Return the data that follows, keeping every word and mark unchanged.

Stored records
- - -

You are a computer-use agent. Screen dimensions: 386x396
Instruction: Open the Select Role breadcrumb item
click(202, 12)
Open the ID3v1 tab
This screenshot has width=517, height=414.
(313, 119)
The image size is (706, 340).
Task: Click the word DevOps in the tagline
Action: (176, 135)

- - -

- _WRITTEN RESPONSE_:
You are a computer-use agent. Screen dimensions: 386x396
Instruction: Open the Select Role breadcrumb item
click(202, 12)
Open the ID3v1 tab
This screenshot has width=517, height=414.
(313, 119)
The image size is (706, 340).
Task: Click the word DevOps in the tagline
Action: (176, 135)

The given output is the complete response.